Journalism professor Dick Lehr overturned a wrongful murder conviction in 2003 through his investigative reporting efforts. Just six years later, he said a lack in newspaper funding has made investigative reporting a concept of the past.

‘I’ve been around a little while, and I remember when the Globe, the Herald and television stations, they had these muscular investigative abilities to keep people in power in check,’ Lehr, a former reporter for the Pulitzer- Prize winning Boston Globe Spotlight Team, said. ‘That’s not happening today.’

The journalists behind the recently opened New England Center for Investigative Reporting at Boston University are working to fill the growing void in local and regional investigative reporting, College of Communication Dean Tom Fiedler said.

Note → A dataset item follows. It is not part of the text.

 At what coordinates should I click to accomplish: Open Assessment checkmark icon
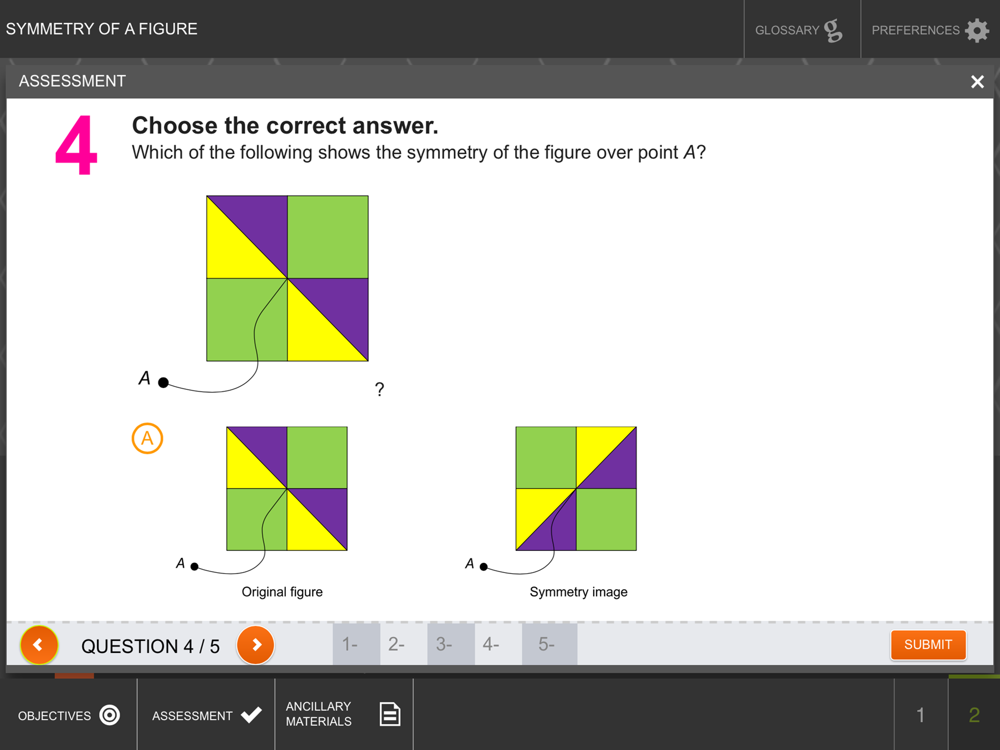(x=251, y=715)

NECIR-BU, which opened on Jan. 15, is the first nonprofit, university-based investigative center in the nation that is directing its efforts toward local and regional issues.

‘As we talked more about it [the Center], we came to realize that what we really wanted to do . . . would be investigative reporting projects that would impact communities here and would also slow this growing and frightening shortage of investigative reporting that’s being brought about by the financial problems that the media is increasingly struggling with and collapsing under,’ Fiedler said.

At the local and regional levels, investigative reporting is dwindling because of a lack of resources, NECIR-BU Director Joe Bergantino said.

‘There’s a widening gap that needs to be filled in cities and regions around the country, to make sure that citizens who live in those areas get the investigative reporting they deserve,’ Bergantino, a former WBZ-TV Investigative Unit reporter, said.

Journalists at the center will work to produce in-depth investigative reporting in conjunction with its media partners the Boston Globe, New England Cable News, WBUR and New England Ethnic News.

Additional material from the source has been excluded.